No certainty until the genocide in Darfur ends
In early October, BBC aired a documentary “An Atrocity That Needs No Exaggeration“ regarding the magnitude of atrocities in Darfur. This documentary misses a critical point in the debate over how many people have actually died. The real point is that, unfortunately, mortality estimates cannot be verified or updated because the Government of Sudan actively denies the international community – including diplomats, humanitarian workers, and epidemiology experts – real access to the Darfur region.
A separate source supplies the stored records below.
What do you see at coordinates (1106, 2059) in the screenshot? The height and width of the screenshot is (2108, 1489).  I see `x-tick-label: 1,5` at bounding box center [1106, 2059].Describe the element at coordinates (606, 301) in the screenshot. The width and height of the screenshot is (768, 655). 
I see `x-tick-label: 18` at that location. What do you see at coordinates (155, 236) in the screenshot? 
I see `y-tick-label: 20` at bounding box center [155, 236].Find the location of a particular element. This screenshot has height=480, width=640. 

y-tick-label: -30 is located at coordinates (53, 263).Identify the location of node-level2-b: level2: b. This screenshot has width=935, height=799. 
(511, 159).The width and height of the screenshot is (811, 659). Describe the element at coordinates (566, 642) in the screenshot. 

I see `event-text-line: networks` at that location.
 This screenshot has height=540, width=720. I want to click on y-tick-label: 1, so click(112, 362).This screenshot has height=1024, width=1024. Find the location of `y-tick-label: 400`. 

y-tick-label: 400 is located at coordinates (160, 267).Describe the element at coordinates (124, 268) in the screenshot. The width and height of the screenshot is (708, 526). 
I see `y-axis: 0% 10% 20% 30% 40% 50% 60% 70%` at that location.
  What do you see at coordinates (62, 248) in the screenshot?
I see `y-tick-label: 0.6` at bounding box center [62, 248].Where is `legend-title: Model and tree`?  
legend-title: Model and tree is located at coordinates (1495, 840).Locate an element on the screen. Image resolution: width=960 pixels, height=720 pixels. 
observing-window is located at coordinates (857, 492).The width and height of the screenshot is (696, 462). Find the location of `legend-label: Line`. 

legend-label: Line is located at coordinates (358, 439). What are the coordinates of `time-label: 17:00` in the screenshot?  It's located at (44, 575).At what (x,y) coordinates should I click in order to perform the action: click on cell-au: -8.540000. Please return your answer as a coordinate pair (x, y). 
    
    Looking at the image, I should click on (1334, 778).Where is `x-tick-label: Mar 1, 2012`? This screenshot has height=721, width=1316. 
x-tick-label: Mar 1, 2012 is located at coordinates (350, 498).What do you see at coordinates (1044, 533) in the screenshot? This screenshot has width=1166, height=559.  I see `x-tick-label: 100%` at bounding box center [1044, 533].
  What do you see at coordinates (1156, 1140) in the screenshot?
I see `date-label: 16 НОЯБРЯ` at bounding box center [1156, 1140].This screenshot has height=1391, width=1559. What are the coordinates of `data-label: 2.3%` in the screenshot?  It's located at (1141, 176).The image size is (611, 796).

History reminds us that the full scope and scale of genocide is unknown until it has ended. Past perpetrators, most notably the Nazis and the present Chinese autocrities in Tibet, actively concealed their campaigns of mass murder from public scrutiny and accountability. When the scale of this genocide did become known, a shocked world cried out, “Never again.” The same was true in Cambodia and Rwanda. And that is what is happening now in Darfur.
The Save Darfur Coalition too believes that in this conflict as many as 450,000 Darfuris have been either killed by deliberate and indiscriminate attacks, because there is sound analysis to support that – analysis that is impossible to confirm only because of Sudan’s willful obstruction. Ultimately, no level of genocide is acceptable. The international community must continue to press the Sudanese government and President Omar al-Bashir to provide access to both international peacekeepers, humanitarian workers and experts who can more accurately document the scale of this tragedy, as well as provide protection and assistance to Darfur’s poor civilian population.